_QUESTIONS ON THE MATERIAL:_
• 1. In the article on insulin therapy in intensive care, what was the 90-day death rate in the group given conventional treatment?
• 2. Write out the passage of the article on insulin therapy in intensive care from "Intensive care units throughout" to "also much cheaper.".

_SOURCE TEXT:_

****************

Intensive care units throughout much of the world are expected to revert
to an old method of treating patients after a study that included 1200 New Zealand patients showed it saved more lives.
The study of how best to manage high blood-sugar levels in the critically ill found that a relatively new treatment called intensive insulin therapy has a 10 per cent higher death rate than the conventional treatment, which is also much cheaper.
The normal blood-sugar range in a healthy person is 4.5 to 6.1 millimoles per litre, but the level often soars in the critically ill.
Conventional ICU practice is to infuse insulin to reduce the blood-sugar level if it goes over 10 and stop if it drops under 8. Under intensive insulin therapy the target range is much lower: 4.5 to 6 millimoles a litre.
Intensive insulin therapy became the norm in many parts of the world after a 2001 study indicated it could reduce the death rate among intensive care unit patients who had high blood-sugar.
But it was much less widely adopted in New Zealand, said an Auckland City Hospital specialist involved in the latest study, Dr Shay McGuinness.
"I think most clinicians in New Zealand felt it was controversial, even though it was widely accepted [internationally], and that was the driving force for doing this study," said Dr McGuinness, a specialist in the hospital's cardiothoracic and vascular intensive care unit.
He said the result of the study was a surprise.
But even if, as had been expected, it showed no mortality difference between the two treatment approaches, it would in effect have endorsed the conventional practice because it was much cheaper.
And since it was a large, powerful study, it was now expected to lead an international change back to conventional therapy.
THE STUDY
* Published yesterday in New England Journal of Medicine.
* 6104 critically ill patients at intensive care units in NZ, Australia, Canada and the US were followed for up to 90 days.
* The critically ill commonly have high blood-sugar levels.
* In the study, patients' blood sugar levels were managed with insulin either conventionally, or with intensive therapy to a much lower level.
* The conventional group's rate of death within 90 days was 24.9 per cent.
* The intensive insulin therapy group's rate was 27.5 per cent - 10 per cent higher.

****************

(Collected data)
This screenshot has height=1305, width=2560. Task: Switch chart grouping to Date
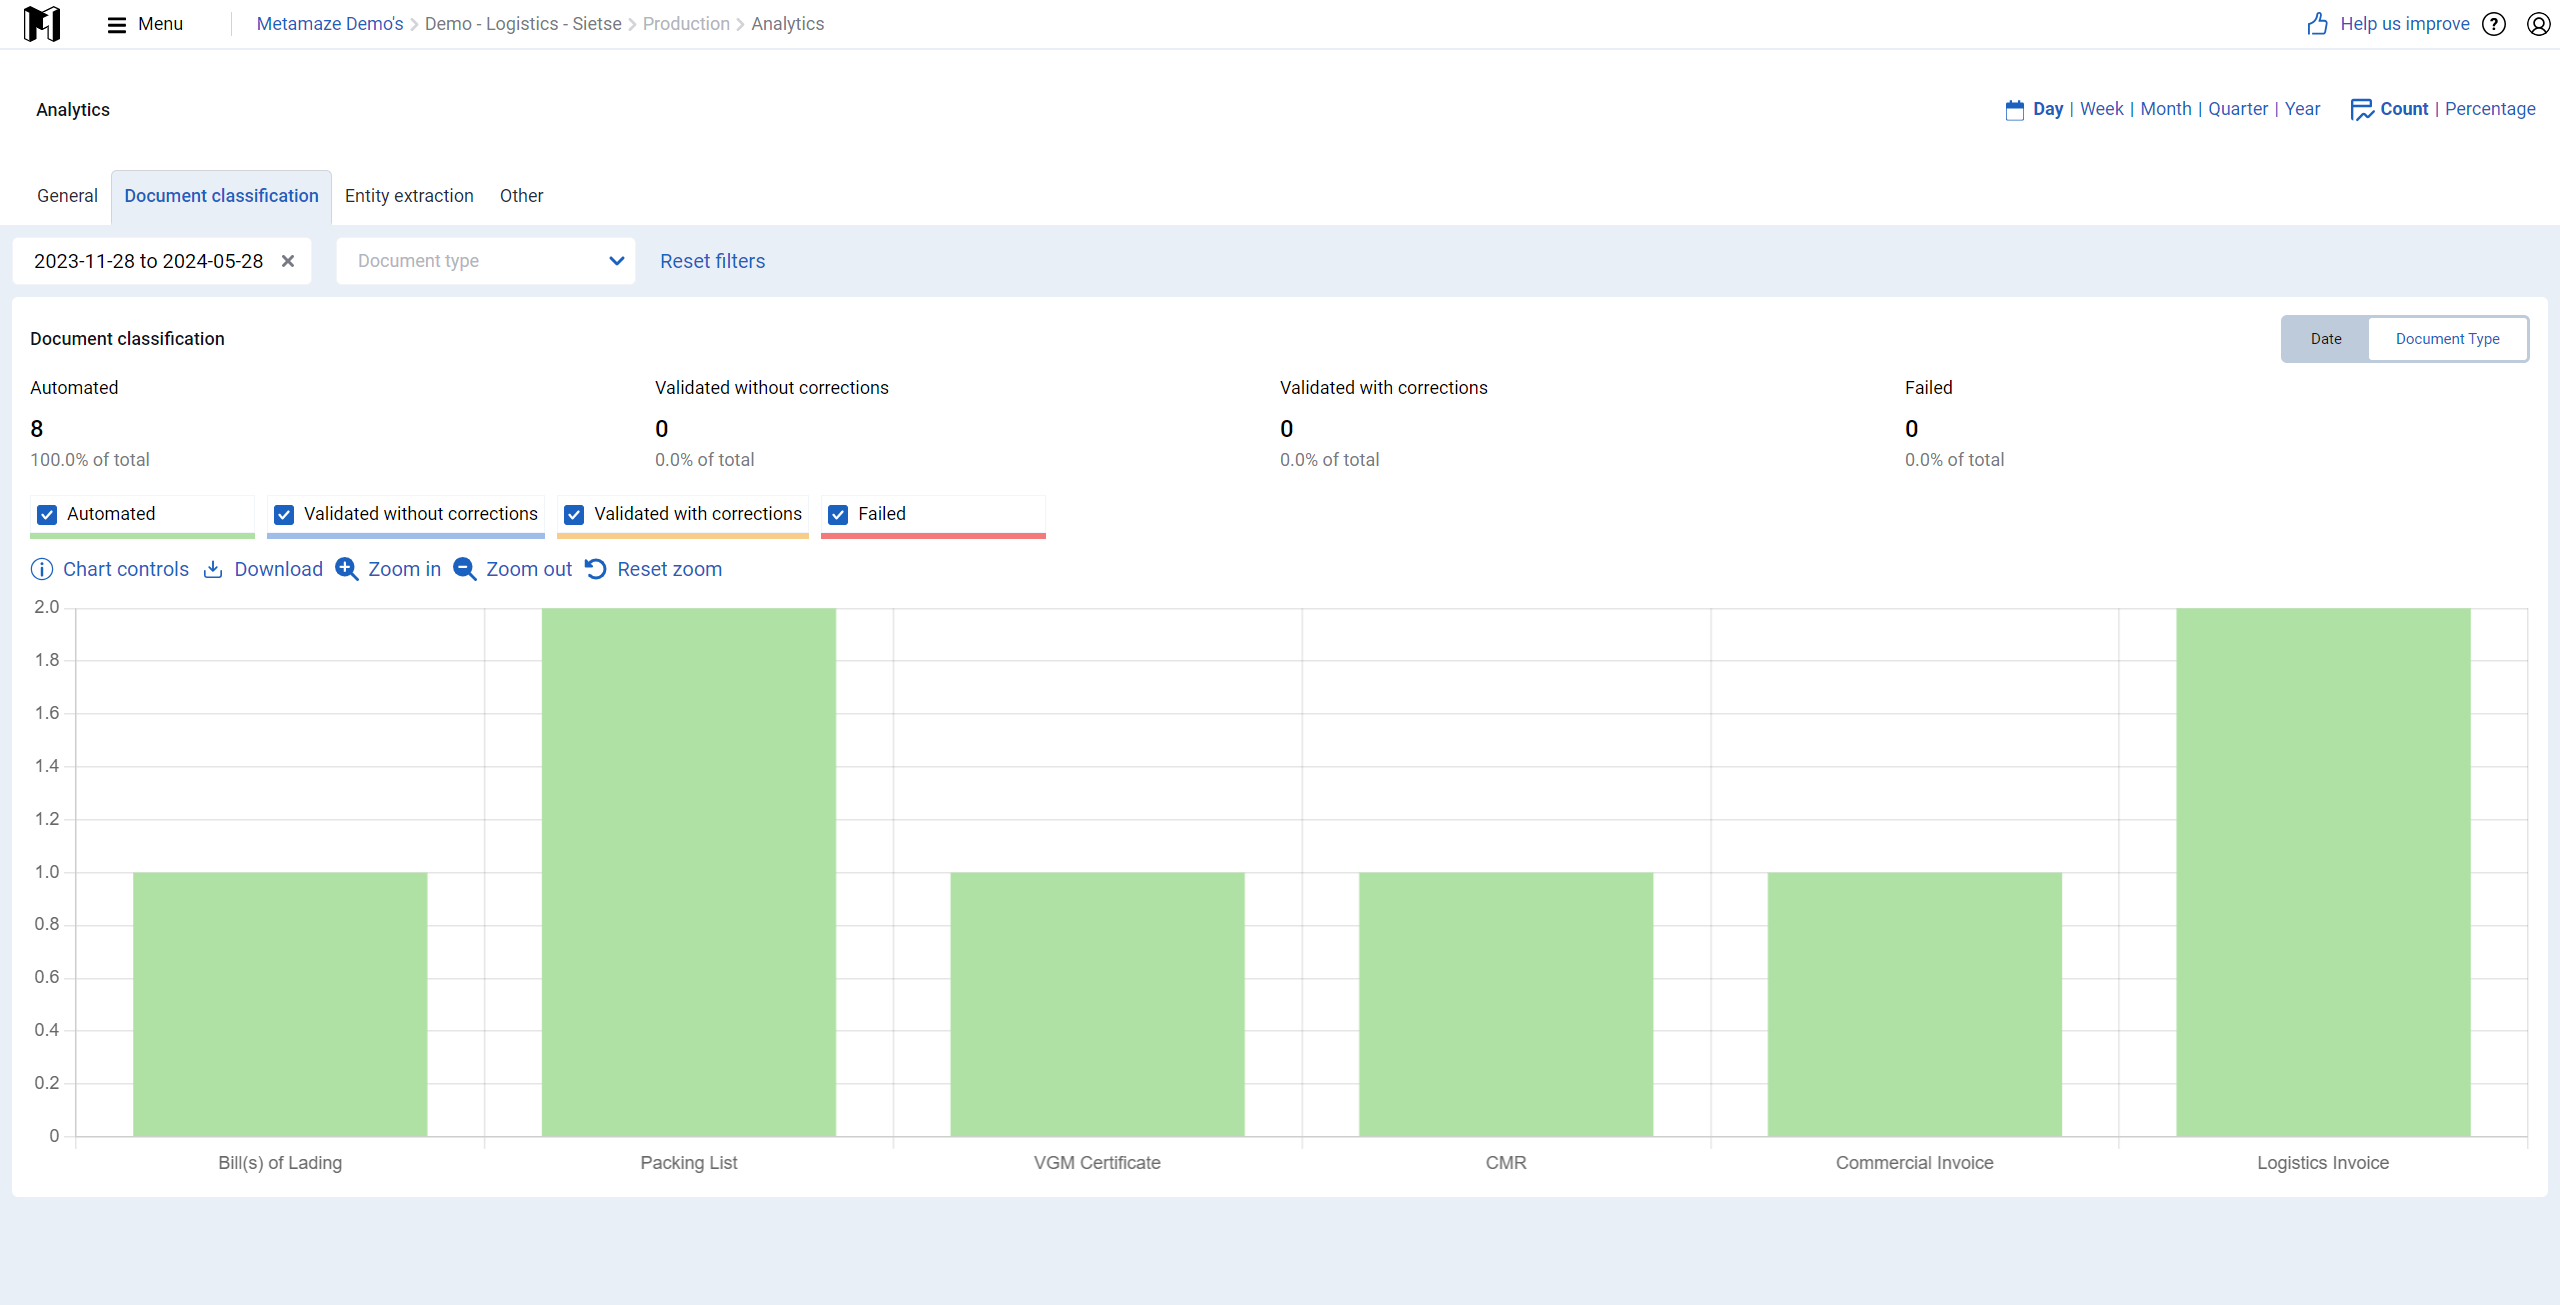pos(2326,339)
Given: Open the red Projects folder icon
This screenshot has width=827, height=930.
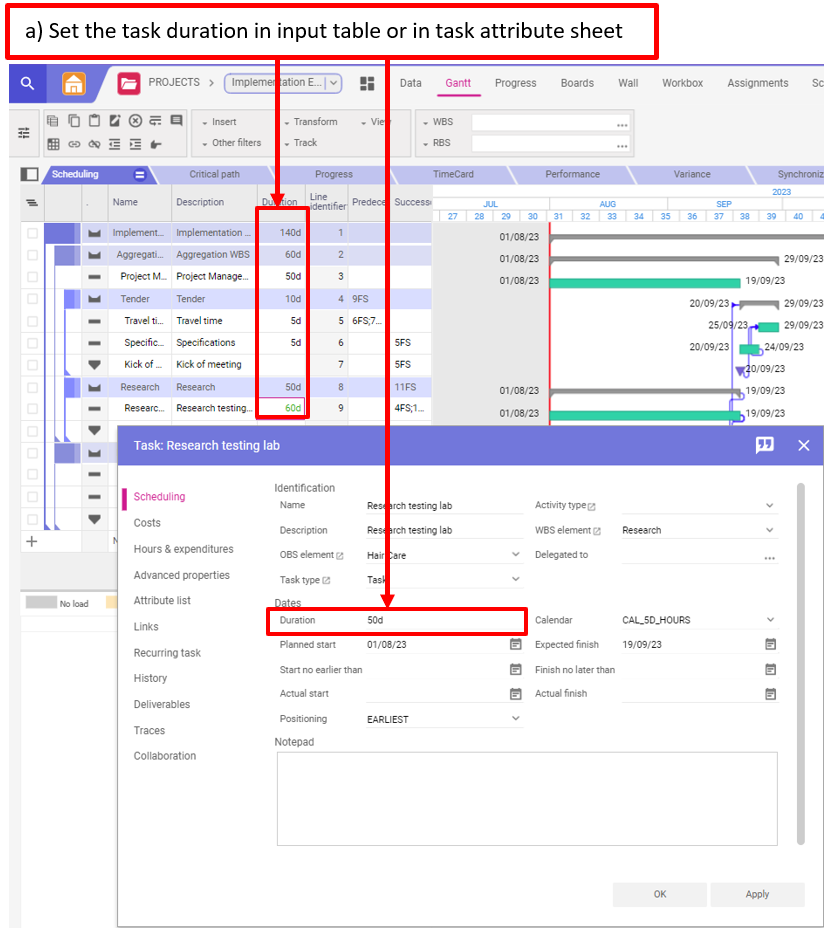Looking at the screenshot, I should click(129, 84).
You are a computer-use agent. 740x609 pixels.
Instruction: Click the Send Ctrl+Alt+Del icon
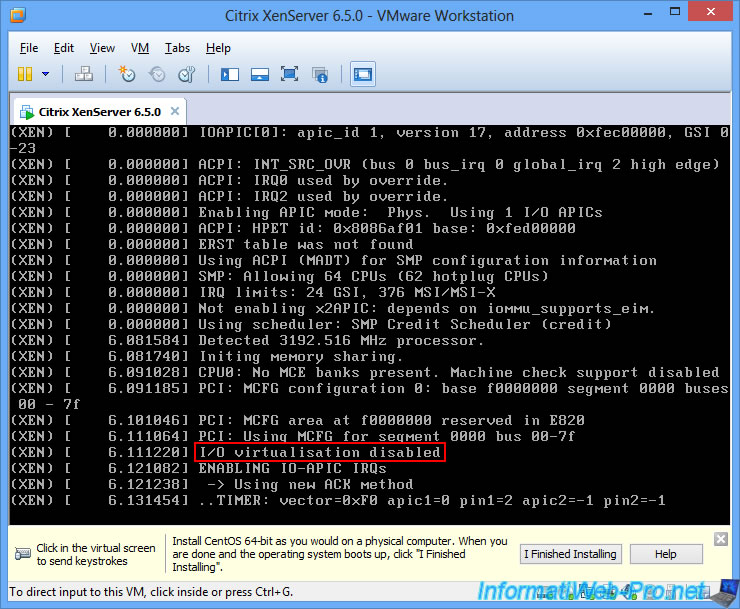click(x=85, y=74)
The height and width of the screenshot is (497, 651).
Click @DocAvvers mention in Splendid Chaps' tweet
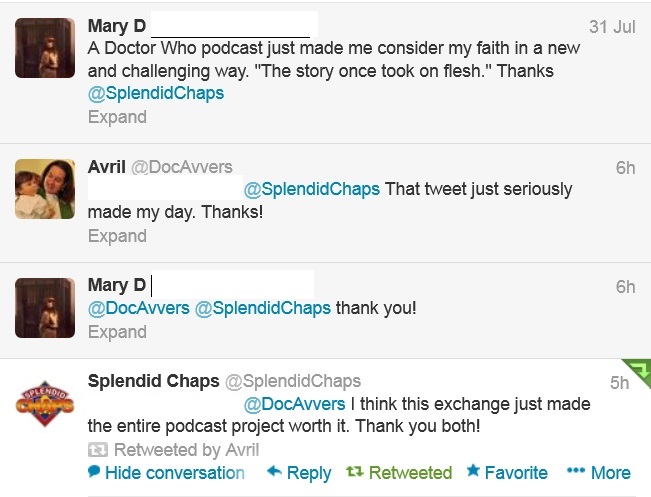click(x=295, y=404)
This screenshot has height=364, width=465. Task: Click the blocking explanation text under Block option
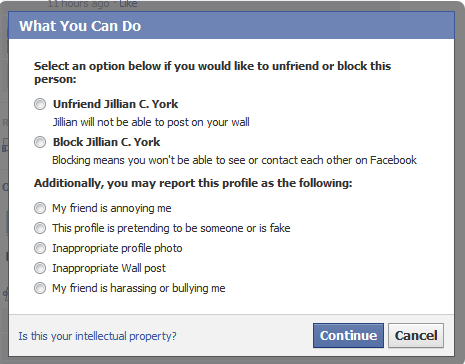click(234, 160)
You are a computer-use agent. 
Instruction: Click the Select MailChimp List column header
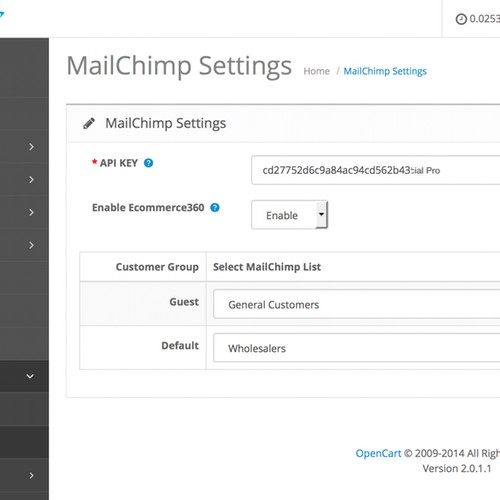267,267
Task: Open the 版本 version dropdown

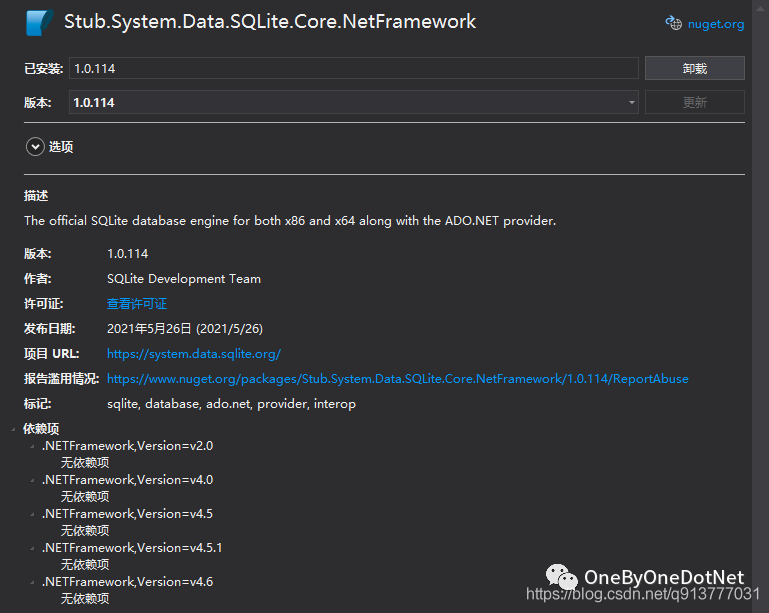Action: (632, 102)

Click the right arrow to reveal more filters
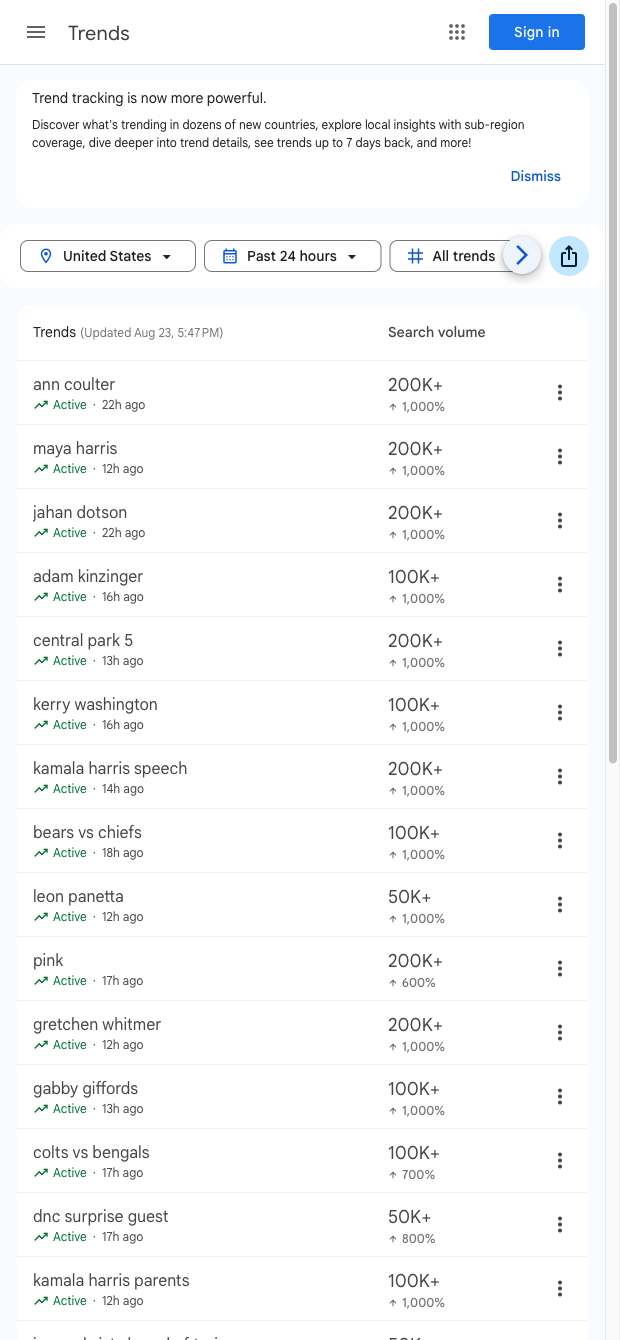[x=521, y=256]

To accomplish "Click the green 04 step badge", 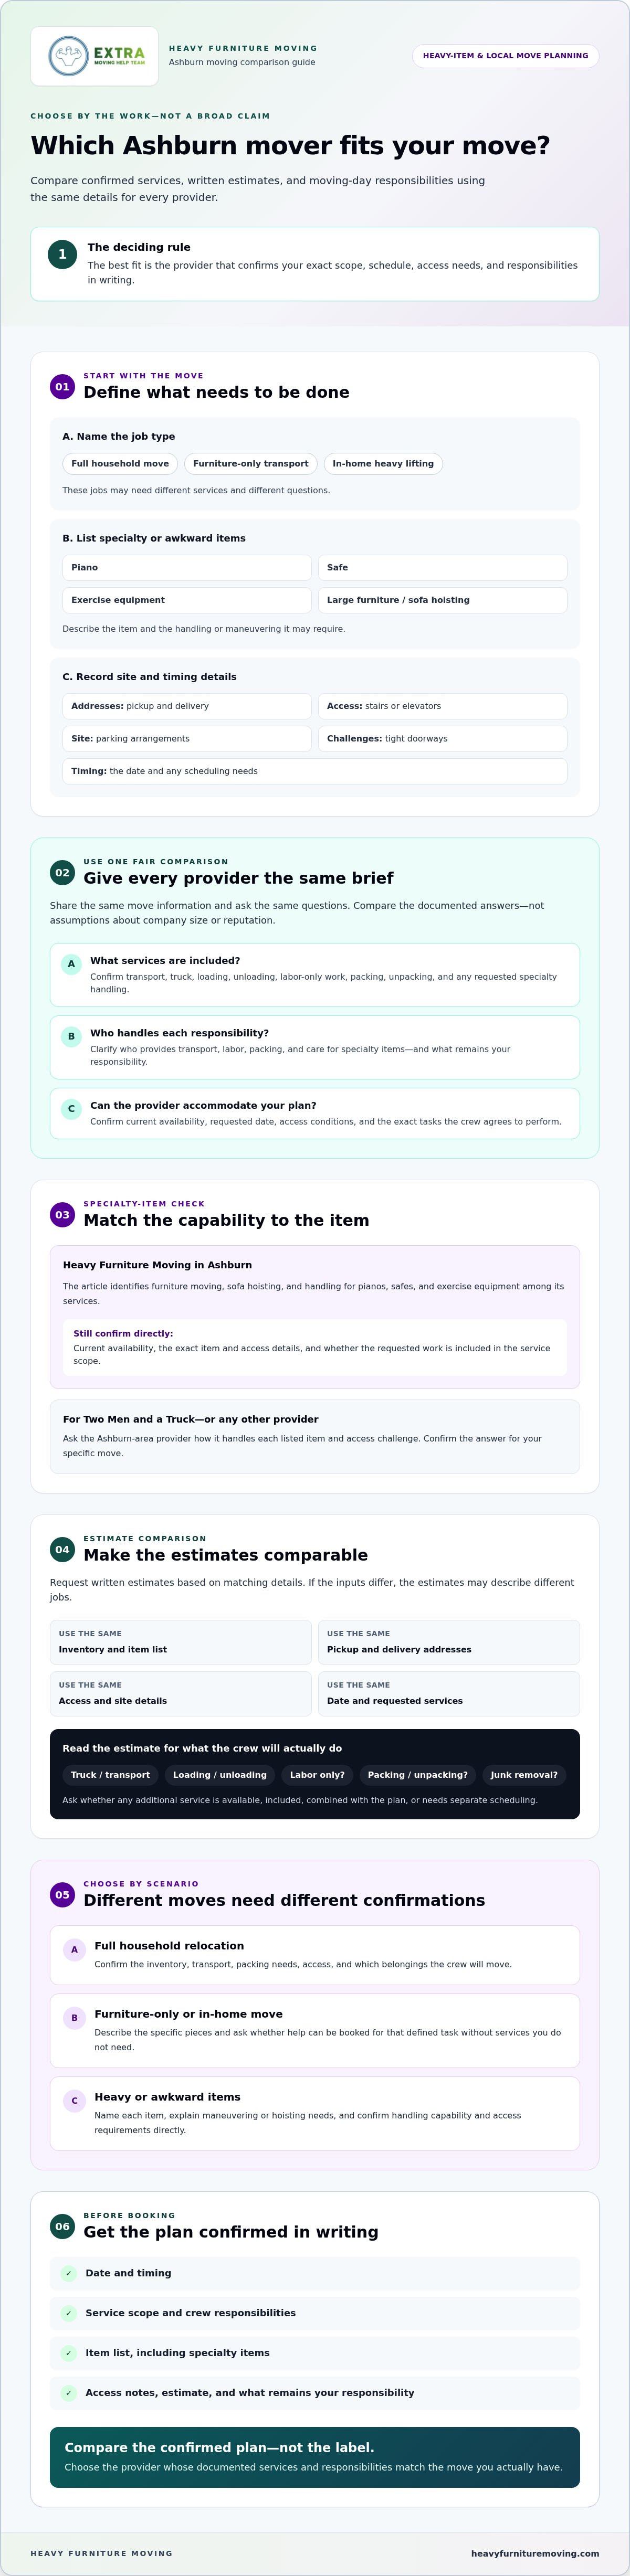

****************

_OUTPUTS FOR THE TASKS:_
• 1. 24.9 per cent

• 2.
Intensive care units throughout much of the world are expected to revert
to an old method of treating patients after a study that included 1200 New Zealand patients showed it saved more lives.
The study of how best to manage high blood-sugar levels in the critically ill found that a relatively new treatment called intensive insulin therapy has a 10 per cent higher death rate than the conventional treatment, which is also much cheaper.